> _Work task_
Answer these questions about the blog post below on approximating the EarSpring / Crescendo equations:
1. Across how many Bark bands must the gains be computed?
2. Which algorithm was used to compute the rational polynomial approximations?
3. What near-threshold slope does the post give?

> _Document passage_

As I write this Blog, I’m re-examining all the things that had been put to rest over the past decade. This morning I was looking at the problem slightly differently than before. Specifically, I was re-examining my approximations to the EarSpring / Crescendo equations.
These two equations are both nonlinear, and require iterative techniques to solve them for specific values. You guess at an initial value, examine the error, and try again with a slightly different initial value. You repeat this over and over till you are “close enough”.
That’s all well and good for a dissertation discussing the solutions to these equations, but it doesn’t work very well for an audio plugin that has to process incoming audio in real time.
So I have always resorted to approximate solutions that can be computed very rapidly, and without the need for iterative searching. Remember, I have to compute these gains across 100 Bark bands, in stereo, every few milliseconds. That’s nearly 100,000 gain calculations every second. So they need to be efficiently computable.
In the beginning, I had no idea how precise I really needed to be. And those recruitment curves get mighty steep down near their threshold levels. So I thought, if I were going to boost the signal enough to overcome their distance from the raised thresholds, and then a little bit more to get the perception to the right level, then I’d better be pretty accurate in my estimates.
With a near threshold slope of around 10, that meant that if I wanted my perception to be within a dB, then my nudges better be accurate to 0.1 dB or better.
And that is largely true. But over the years of listening, I have learned that our loudness perception is not precise. Not like our pitch perception. And there are many fleeting things in music that make precision very difficult – for instance, tremolo.
At any rate, I developed very precise approximations all across the different levels of incoming loudness, and across all the different levels of hearing impairment. I created a bunch of precision lookup tables that can be interpolated for the in-between values. And those tables are computed on the fly at the nearest parameter values to the situation at hand, in real time.
The equations of approximation were fairly sophisticated rational polynomial approximations, computed with the Remez Exchange algorithm to achieve minimax errors – which means that the magnitude of the maximum errors in the approximations were minimized across the entire domain of the approximations, and all such extrema become roughly equal in magnitude. But more than that, I weighted the approximations so that they would be more accurate in the regions of steep slope. (Got that?)
And that works very well. But could there be anything simpler that would also work? Well there are a number of more crude approximations that could be tried. I already mentioned one of them as being a NYC Compressor with a specific threshold, compression ratio, and makeup gain, that depends only on your threshold elevation at each frequency.

> _Record extracts_
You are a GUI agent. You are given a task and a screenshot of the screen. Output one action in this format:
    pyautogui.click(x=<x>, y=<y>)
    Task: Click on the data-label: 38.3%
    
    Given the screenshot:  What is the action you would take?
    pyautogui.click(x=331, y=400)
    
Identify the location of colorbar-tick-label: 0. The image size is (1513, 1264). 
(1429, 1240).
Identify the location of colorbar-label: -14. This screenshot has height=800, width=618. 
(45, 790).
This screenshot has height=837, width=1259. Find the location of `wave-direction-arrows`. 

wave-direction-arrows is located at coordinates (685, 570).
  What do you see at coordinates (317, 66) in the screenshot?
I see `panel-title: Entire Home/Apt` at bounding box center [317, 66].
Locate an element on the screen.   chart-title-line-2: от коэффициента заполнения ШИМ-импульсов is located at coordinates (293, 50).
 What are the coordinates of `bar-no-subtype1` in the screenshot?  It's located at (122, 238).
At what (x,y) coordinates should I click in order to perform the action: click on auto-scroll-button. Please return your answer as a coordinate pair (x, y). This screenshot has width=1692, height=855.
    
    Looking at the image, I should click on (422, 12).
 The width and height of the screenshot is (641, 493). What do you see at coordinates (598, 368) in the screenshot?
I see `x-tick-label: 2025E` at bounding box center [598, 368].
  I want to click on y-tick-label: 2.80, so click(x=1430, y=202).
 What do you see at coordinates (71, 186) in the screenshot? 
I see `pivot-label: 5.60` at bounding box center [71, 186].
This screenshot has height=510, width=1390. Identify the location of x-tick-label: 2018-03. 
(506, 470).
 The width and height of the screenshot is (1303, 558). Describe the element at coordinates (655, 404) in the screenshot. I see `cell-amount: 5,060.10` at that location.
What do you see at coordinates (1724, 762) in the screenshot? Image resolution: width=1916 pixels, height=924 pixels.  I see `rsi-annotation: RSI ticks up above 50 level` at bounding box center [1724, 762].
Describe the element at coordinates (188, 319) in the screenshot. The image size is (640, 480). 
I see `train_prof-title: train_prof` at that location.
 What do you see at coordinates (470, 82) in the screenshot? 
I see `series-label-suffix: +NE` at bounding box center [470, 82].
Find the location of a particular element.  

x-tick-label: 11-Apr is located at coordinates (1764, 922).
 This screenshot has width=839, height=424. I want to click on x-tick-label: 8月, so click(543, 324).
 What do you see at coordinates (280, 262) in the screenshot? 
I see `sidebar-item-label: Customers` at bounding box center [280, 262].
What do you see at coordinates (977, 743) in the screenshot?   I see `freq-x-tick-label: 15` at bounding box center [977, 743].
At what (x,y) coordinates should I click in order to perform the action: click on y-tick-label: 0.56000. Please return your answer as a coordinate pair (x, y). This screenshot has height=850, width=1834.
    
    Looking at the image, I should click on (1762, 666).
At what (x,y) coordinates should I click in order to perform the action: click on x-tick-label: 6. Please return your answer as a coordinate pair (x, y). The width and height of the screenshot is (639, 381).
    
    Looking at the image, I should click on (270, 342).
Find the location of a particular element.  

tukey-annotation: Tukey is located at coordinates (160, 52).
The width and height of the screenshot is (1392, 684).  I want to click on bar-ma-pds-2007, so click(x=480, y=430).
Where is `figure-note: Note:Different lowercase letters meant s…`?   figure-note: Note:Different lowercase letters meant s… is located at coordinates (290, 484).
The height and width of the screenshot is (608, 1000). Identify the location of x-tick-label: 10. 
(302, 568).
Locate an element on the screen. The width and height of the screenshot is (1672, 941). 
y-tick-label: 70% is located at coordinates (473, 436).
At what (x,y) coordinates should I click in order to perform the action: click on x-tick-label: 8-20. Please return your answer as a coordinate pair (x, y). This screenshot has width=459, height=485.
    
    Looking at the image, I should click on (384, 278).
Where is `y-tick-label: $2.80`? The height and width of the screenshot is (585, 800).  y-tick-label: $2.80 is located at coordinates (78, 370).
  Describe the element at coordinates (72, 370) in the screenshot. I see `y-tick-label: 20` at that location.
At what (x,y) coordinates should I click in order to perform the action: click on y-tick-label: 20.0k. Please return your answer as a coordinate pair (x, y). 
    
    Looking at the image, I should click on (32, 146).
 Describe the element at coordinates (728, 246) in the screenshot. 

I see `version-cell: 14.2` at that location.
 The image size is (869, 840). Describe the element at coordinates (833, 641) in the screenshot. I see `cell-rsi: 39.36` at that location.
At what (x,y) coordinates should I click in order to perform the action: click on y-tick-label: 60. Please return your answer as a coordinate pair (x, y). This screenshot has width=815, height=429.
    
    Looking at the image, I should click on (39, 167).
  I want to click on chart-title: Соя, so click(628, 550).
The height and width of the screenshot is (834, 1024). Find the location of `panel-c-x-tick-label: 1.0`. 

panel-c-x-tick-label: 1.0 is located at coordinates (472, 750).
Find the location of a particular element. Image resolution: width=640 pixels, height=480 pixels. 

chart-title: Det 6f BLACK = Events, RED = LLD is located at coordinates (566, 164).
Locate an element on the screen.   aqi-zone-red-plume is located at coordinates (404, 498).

> _Completed task_
1. 100 Bark bands.
2. The Remez Exchange algorithm.
3. Around 10.